Change in flow patterns in pMCAo groups ($+0\mathrm{h}$ and no-stimulation) prior and following pMCAo and up to 24 h. Changes are shown for stimulated (green) versus nonstimulated (red) branches for velocity: (a) absolute values, (b) anterograde branches, and (c) retrograde branches; flux: (d) absolute values, (e) anterograde branches, and (f) retrograde branches. For the radii (sampled in a lower rate), absolute values were not relevant, and therefore, only (g) anterograde and (h) retrograde branches are shown. Stimulus duration is denoted by a gray rectangle above the $x$-axis. No stim group is denoted in red; stim group is denoted in green. Note that “retrograde” and “anterograde” labels have no meaning before pMCAo. See text for details.

Fig. 7

Detailed analysis of difference in flow parameters and radii analyzed as differences from the occlusion point to 180 min in pMCAo groups ($+0\mathrm{h}$ and no-stimulation) where colors denote stimulated (green) versus nonstimulated (red) branches. (a) Velocity (absolute values), (b) anterograde, and (c) retrograde. (d) Flux (absolute values), (e) anterograde, and (f) retrograde. (g) Radius (absolute values), (h) anterograde branches, and (i) retrograde branches. Stimulus duration is denoted by a gray rectangle above the $x$-axis. See text for details.

Fig. 8

Example of maximum intensity projection using a phase-resolved Doppler method. Blue arrows denote retrograde flow and yellow arrows denote anterograde flow. Note reversal of flow direction following occlusion in each example. The green points in the red branch and the red points in the green branch represent phase wrapping due to larger velocities.

Fig. 9

En face projections of IBDV images of vascular networks in the MCA region of a $+0\mathrm{h}$ subject. A sampling A-line interval of 2.00 ms was used to highlight blood vessels with slower flow speed. After occlusion, there was a major reduction in blood flow speed in the far dorsal parts of major MCA branches as indicated by the green arrows, yet flow speed remained sustained in the more proximal parts of the same MCA branches as indicated by blue arrows.

Fig. 10

Cartoon of the main the dorsal MCA branches and their blood flow patterns before and after pMCAo. (a) Intuitive explanation of our findings.
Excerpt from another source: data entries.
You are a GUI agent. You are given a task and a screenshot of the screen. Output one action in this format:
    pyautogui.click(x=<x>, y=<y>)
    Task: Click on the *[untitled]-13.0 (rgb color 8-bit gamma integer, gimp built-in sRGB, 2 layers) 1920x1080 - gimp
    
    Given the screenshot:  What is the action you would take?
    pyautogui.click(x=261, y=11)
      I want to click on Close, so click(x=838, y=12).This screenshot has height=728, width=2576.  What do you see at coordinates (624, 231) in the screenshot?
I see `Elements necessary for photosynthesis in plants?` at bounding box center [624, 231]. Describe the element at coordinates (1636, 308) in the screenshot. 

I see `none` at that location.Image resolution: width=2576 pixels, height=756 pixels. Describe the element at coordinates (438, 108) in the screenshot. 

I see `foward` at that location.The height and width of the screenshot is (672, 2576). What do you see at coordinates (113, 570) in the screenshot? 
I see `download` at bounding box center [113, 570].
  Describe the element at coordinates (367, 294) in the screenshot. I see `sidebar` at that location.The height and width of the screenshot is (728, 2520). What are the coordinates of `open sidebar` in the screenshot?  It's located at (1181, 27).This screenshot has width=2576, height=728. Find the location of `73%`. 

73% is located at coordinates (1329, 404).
Two main dorsal MCA branches are imaged by DOCT (imaged area is denoted by a rectangle on the left) with strong natural anterograde flow (wide, bold arrows). Following occlusion, retrograde flow in a branch that is connected to functional collateral supplies blood to the anterograde branch. In the presence of sensory stimulation, the anterograde flow becomes stronger than the retrograde flow as denoted by the width of the arrows. However, it is not clear how the retrograde and anterograde flows can show different flow patterns if the former is the only provider for the latter. Therefore, in (b) a different hypothesis is shown. In this case, there is a third MCA branch (denoted by dashed lines) outside the imaged area (denoted by the rectangle). Following pMCAo, retrograde flow in the unimaged branch supplies additional blood flow to the anterograde branch, explaining the discrepancy between retrograde and anterograde branches shown in (a). See text for details on another, complementary hypothesis about the increase in radius of anterograde vessels over time.